Steve then told me another marmot story from his years maintaining remote transmitter sites in the Okanagan for a communications company we probably shouldn’t name.

Apparently destructive marmots are practically an engineering subcategory out here.

And honestly?
I laughed until there were tears in my eyes.

Maybe because if I stopped laughing about the wiring harness I might actually cry.

But what stayed with me most about tonight wasn’t the marmot.

It was the courtyard.

Not courtyards.

One courtyard.

One physical shared space.

But somehow every interaction became its own parallel courtyard within it.

Different dimensions of the same universe.

There was Tina.

Creative director.
Special effects.
Working simultaneously on multiple productions.

Her job:
making it snow in the Okanagan in May for Hallmark movies.

She didn’t merely enjoy her work.

She loved it.

You could hear it immediately.

Exhausted.
Smoking.
Deep inhale from the cigarette.
Long production days.

But smiling every time she talked about creating worlds for people.

I should have gotten her card.

Then there was Coach Mickey.

I called him that jokingly.
But honestly it fit.

Seventies.
Memorial Cup weekend.
Friends from Halifax, Toronto, and everywhere in between.

One guy organized flights.
Another guy handled tournament tickets.
One guy was an actual professional-level mixologist handling drinks.
Mickey handled golf.

And somehow in the middle of all this hockey travel energy, he became my accidental midnight rehabilitation coach.

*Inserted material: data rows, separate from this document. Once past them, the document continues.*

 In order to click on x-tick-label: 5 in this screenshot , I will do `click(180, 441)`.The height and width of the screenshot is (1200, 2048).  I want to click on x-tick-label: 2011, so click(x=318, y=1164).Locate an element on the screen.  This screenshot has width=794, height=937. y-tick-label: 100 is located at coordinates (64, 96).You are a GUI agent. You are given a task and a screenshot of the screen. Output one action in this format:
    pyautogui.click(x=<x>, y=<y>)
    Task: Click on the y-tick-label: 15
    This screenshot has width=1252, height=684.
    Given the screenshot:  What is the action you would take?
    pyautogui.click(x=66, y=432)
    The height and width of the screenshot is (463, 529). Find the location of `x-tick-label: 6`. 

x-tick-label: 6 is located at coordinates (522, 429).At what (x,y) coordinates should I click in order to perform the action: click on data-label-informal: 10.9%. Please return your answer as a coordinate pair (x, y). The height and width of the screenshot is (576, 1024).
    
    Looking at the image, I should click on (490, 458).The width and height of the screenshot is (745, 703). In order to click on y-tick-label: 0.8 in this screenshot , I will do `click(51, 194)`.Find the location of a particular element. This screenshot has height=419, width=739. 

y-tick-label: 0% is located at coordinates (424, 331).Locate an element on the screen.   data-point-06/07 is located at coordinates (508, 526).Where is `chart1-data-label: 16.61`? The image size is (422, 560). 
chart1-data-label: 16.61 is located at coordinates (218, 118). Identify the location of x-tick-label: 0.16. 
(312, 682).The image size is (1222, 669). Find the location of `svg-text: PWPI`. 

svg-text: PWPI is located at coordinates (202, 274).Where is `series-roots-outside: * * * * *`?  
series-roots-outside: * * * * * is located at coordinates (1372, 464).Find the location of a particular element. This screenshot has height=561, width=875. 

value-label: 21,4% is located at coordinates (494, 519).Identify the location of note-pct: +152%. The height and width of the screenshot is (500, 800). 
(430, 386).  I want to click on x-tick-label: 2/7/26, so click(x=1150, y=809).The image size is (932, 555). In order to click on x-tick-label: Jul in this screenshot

He told me about the neck injury.

How symptoms slowly developed.
How a fall while trying to close French doors finally forced the system to take him seriously enough for proper imaging and treatment.

His wife is a physiotherapist but doesn’t treat family.

Boundaries.

Professional boundaries.
Maybe emotional boundaries too.

And he kept repeating the same thing:

“One more step every day.”

First with a walker.
Then walking the little cul-de-sac.
Then farther.
Then without the walker.

Dead bugs.
Bird dogs.
Chair exercises.
Every day.
Every day.
Every day.

At first he meant physical recovery.

But sitting here now writing this, I realize he meant:
physical,
mental,
and spiritual recovery.

Because maybe survival itself is rehabilitation.

And then there was Rod.

Not his real name.

Rod on the nod.

A neighbour.

Housed.
Lived in this neighbourhood since 1967.
In ten days it’ll be his birthday.

Not some faceless “drug problem.”

A neighbour.

He told me he sometimes comes here just to rest.

And honestly?
I understood that immediately.

Tourists laughed loudly on balconies drinking beer.
Tina smoked quietly.
Coach Mickey talked recovery and resilience.
Rod drifted somewhere between exhaustion, chemistry, memory, and sleep under fluorescent light.

I checked on him one more time before heading in.

He briefly woke up enough to say goodnight to me.

Then drifted back into whatever dream he was having.

And honestly?

I felt connected to each and every one of them.

Maybe my glasses really are rose coloured.

Maybe I should check them in the daylight.

But tonight, at least from where I sat, the world did not feel hostile.

It felt interconnected.

Midnight at the Oasis.

And we were all existing inside our own parallel courtyards while somehow still sharing the same one.